Immunofluorescence double-staining for Artemis S516-P and keratin 14 in human growing scalp HF. In situ immunofluorescence double-staining of cryostat sections of scalp from healthy donors. Artemis S516-P showed strong cytoplasmic staining in the outer root sheath cells of the HF in the upper and middle sections, except in the basal layer, while keratin 14 showed strong staining in the basal layer of the outer root sheath cells, where Artemis S516-P was only weakly expressed. Artemis S516-P stained green; DAPI nuclear staining was blue; keratin 14 stained red; merged staining was yellow. Positive staining was highlighted by arrows. Abbreviations: ORS, outer root sheath; IRS, inner root sheath; ESG, eccrine sweat gland.

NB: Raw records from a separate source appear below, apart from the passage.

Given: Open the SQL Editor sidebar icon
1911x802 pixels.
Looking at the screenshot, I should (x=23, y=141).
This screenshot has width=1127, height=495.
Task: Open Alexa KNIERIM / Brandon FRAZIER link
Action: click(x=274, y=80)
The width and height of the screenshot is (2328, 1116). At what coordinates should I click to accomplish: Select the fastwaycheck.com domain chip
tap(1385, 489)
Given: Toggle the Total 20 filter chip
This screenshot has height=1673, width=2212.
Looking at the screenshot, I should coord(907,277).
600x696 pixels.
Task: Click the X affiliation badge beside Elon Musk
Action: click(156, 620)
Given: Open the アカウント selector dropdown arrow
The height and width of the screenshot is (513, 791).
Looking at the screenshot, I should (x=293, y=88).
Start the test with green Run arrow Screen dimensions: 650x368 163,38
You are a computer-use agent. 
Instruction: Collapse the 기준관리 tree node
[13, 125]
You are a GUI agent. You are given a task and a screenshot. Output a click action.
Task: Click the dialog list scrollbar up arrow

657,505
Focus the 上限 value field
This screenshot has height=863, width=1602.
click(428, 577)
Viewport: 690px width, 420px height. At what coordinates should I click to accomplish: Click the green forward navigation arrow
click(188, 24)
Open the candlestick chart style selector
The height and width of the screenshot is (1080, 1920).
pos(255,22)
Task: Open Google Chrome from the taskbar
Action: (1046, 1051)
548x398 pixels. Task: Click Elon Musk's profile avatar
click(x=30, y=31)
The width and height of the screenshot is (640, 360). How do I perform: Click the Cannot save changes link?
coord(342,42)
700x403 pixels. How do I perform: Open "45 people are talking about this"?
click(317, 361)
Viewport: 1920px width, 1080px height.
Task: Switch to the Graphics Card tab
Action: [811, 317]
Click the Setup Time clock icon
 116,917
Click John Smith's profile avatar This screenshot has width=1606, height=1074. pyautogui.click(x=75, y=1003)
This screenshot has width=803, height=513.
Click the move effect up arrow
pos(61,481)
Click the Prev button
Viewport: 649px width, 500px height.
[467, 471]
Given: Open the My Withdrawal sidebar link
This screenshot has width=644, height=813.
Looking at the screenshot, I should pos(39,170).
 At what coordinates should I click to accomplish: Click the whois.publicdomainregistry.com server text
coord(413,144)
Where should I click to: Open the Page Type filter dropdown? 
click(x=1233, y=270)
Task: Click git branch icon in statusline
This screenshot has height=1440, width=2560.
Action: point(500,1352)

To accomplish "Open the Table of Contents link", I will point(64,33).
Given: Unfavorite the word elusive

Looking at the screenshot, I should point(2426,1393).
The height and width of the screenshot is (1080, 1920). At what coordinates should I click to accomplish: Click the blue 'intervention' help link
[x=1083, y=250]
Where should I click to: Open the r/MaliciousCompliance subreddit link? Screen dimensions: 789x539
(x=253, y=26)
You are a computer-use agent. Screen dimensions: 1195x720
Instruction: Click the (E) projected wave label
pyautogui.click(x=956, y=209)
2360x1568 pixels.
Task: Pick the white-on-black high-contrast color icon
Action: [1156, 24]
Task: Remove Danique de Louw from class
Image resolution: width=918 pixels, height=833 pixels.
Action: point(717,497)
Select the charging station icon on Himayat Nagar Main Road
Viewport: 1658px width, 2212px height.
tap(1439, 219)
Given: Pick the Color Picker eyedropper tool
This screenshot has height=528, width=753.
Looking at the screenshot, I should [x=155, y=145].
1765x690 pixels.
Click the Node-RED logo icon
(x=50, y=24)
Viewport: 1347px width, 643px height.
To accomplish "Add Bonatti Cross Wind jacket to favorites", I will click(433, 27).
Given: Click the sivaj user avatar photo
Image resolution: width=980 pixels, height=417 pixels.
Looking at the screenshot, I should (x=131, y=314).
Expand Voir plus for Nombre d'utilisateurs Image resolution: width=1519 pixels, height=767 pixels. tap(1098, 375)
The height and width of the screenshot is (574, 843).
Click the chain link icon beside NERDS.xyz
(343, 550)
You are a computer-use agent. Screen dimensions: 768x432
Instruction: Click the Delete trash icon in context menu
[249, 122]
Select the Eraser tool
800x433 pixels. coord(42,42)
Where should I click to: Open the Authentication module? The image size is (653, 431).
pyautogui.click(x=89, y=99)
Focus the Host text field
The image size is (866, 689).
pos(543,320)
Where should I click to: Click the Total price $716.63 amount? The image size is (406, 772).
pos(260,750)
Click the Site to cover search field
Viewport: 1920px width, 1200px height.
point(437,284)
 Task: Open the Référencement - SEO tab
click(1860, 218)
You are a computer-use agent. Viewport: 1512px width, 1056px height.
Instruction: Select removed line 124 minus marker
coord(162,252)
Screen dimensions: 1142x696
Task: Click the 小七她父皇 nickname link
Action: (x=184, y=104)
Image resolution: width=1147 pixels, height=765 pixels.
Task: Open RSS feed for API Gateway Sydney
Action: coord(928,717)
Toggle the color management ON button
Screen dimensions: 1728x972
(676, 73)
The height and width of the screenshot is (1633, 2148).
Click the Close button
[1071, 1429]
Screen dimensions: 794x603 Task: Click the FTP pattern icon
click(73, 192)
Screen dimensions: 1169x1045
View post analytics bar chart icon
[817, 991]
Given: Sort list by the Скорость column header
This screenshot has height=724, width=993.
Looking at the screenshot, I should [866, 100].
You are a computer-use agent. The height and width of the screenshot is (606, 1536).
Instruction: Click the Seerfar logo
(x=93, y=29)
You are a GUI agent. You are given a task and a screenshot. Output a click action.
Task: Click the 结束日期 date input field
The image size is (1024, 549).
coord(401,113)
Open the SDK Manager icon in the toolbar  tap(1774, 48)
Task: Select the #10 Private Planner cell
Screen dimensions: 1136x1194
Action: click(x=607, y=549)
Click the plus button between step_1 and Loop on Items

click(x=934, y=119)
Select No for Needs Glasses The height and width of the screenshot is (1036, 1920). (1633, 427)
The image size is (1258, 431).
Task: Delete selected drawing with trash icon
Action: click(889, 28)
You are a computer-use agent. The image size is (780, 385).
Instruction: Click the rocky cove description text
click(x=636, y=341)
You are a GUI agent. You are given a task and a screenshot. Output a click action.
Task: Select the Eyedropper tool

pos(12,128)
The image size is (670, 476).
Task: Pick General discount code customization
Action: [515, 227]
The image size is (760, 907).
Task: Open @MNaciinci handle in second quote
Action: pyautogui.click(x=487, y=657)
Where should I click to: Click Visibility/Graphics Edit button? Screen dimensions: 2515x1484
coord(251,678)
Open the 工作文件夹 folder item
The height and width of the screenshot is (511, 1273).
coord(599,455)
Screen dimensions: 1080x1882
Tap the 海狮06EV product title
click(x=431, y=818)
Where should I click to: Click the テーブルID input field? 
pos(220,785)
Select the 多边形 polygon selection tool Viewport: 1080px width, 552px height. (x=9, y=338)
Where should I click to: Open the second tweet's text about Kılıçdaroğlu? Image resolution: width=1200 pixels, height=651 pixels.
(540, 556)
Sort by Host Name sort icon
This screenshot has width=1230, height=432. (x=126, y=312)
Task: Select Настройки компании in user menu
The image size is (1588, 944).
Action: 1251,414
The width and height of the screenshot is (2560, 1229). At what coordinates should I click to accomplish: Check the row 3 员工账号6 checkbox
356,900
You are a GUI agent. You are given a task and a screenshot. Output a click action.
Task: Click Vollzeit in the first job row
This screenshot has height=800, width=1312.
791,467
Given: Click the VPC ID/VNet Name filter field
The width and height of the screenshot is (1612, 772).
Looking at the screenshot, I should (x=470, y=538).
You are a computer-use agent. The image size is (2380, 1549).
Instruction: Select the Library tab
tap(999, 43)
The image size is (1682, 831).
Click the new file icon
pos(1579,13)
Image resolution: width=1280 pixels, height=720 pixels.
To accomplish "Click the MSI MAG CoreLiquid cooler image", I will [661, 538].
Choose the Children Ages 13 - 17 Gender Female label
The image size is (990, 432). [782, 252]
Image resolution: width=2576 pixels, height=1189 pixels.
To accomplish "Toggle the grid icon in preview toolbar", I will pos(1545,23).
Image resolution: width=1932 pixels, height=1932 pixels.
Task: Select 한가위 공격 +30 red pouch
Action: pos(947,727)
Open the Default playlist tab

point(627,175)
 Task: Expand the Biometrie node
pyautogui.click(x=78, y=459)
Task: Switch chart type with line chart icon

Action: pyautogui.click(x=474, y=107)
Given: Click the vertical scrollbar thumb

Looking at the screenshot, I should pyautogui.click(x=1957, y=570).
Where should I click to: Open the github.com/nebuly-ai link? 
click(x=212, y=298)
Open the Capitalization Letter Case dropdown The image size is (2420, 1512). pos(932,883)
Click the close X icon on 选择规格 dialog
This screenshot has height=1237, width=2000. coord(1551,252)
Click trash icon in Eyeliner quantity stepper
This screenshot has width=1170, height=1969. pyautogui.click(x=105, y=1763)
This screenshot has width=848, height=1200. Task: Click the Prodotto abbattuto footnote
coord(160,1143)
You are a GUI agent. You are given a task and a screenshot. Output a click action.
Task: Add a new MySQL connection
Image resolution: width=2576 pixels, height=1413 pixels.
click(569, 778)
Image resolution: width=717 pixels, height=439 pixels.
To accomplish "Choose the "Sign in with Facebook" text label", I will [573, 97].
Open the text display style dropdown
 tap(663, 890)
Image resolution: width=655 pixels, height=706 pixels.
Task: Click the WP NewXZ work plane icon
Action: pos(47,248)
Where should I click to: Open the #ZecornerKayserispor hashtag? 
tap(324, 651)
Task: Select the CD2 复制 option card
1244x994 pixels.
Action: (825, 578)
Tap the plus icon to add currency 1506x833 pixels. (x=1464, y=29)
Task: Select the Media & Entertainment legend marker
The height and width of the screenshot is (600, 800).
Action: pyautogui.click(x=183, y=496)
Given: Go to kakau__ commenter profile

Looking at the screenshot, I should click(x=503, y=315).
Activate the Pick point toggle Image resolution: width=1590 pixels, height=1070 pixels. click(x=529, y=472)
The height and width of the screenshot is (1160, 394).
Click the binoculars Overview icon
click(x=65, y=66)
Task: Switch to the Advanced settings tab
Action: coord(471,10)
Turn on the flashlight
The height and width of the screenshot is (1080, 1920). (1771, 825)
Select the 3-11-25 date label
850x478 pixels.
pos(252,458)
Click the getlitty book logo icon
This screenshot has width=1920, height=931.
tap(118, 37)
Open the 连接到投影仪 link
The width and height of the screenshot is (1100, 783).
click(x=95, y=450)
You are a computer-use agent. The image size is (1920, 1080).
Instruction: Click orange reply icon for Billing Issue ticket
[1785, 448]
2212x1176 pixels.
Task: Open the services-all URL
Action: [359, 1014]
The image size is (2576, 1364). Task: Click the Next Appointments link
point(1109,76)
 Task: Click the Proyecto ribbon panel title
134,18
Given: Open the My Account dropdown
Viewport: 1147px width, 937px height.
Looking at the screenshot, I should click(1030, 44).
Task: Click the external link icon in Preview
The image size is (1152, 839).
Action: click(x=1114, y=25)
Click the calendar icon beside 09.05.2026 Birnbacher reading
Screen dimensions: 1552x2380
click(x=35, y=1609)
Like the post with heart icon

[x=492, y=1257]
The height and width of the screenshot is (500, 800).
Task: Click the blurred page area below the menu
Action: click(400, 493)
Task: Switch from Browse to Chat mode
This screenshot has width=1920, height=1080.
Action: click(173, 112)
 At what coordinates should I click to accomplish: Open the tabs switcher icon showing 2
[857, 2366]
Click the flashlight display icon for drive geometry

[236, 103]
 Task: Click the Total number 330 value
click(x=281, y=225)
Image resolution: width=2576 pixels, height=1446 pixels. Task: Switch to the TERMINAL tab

3.7 Immunofluorescence Double-Staining of Artemis (serine 516) and C-myc in Human Anagen HF in Vivo

C-myc was expressed in the inner root sheath, close to the outer hair root sheath where Artemis S516-P was expressed. Expression of both proteins reduced near the hair bulb, indicating synchronous, rather than coincident expression (Fig. 7). Negative controls were presented in Supplementary Fig. 1C.

Fig. 7.

Immunofluorescence double-staining for Artemis S516-P and c-myc in human growing scalp HF. In situ immunofluorescence double-staining of cryostat sections of scalp from healthy donors. C-myc was expressed in the inner root sheath, close to the outer root sheath where Artemis S516-P was expressed. Both Artemis S516-P and c-myc staining were reduced closer to the hair bulb. Artemis S516-P stained green; DAPI nuclear staining was blue; c-myc stained red; merged staining was yellow. Positive staining was highlighted by arrows. Abbreviations: ORS, outer root sheath; DP, dermal papilla.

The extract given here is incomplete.